Tábata Tesser, do Católicas pelo Direito de Decidir, aponta o caráter punitivo do manual: “É uma carta branca do governo federal para colocar as vítimas no banco dos réus. Criminalizam cada vez mais as mulheres e as crianças, ‘cidadanizam’ o feto e desumanizam as vítimas. Tem uma confusão proposital para ofuscar o que é o aborto legal e faz com que as mulheres tenham medo de passar por mais um ciclo de violência. Não basta uma gestação indesejada, tem também a etapa de violência institucional por parte do Estado”. Tesser prossegue: “Da mesma forma que as mulheres precisam ter acesso à água, à terra e a outros direitos, também precisam ter acesso ao aborto legal e a decidirem sobre seus corpos.
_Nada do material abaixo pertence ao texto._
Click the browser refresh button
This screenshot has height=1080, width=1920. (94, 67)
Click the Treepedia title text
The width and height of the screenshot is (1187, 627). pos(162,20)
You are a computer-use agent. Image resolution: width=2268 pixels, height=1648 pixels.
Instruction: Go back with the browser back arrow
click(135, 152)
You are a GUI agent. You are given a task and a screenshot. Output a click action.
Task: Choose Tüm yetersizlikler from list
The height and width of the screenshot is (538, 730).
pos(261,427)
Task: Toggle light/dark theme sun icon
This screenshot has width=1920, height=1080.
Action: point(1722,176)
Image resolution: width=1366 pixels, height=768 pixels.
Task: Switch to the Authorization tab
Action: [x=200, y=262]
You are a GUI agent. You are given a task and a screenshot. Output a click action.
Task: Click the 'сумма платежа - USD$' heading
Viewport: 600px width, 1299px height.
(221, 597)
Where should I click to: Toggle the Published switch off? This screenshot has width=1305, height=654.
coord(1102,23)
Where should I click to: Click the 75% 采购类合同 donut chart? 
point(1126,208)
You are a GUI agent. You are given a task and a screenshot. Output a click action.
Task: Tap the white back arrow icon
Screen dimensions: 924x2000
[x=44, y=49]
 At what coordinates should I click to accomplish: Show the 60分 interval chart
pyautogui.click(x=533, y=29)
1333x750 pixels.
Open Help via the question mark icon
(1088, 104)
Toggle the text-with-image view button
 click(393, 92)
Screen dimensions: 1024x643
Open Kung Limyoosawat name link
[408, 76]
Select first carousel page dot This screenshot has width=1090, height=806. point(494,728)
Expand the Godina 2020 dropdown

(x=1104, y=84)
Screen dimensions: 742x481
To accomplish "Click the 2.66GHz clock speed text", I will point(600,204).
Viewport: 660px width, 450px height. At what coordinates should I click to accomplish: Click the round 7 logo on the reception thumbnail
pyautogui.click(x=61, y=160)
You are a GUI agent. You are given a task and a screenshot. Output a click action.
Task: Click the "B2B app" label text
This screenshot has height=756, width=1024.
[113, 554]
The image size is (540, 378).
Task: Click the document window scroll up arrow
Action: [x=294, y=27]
Isso precisa ser encarado como uma demanda de justiça social e da democracia”. O manual vai na mesma linha de uma portaria do Ministério da Saúde de 2020 que orienta os médicos a notificarem a polícia sobre a violência sexual sofrida pelas pacientes e a exigir das vítimas a assinatura de um termo de consentimento em relação ao “risco” do abortamento.

Um manual do Ministério da Saúde nega a existência do aborto legal e pretende transformar vítimas em culpadas

O fanatismo e a perseguição aos direitos reprodutivos das mulheres são fruto de uma sociedade fincada numa estrutura patriarcal e machista, mas o fundamentalismo religioso que norteia o governo Bolsonaro fez crescer ainda mais a misoginia e a tentativa de controle. A ex-ministra Damares Alves, por exemplo, coleciona atos contrários aos direitos das mulheres. A pasta que comandava, ironicamente chamada de Ministério da Mulher, Família e Direitos Humanos, vazou os dados ­pessoais de uma criança de 10 anos que tinha engravidado depois de ser estuprada por um tio. Sem conseguir fazer o aborto no Espírito Santo, onde morava, a menina foi levada a Pernambuco para fazer o procedimento. Foi quando Sara Winter, ex-bolsonarista que tinha trabalhado com Damares, divulgou nas redes sociais informações detalhadas sobre o caso e um grupo de “cidadãos de bem” decidiu protestar na frente do hospital contra o atendimento.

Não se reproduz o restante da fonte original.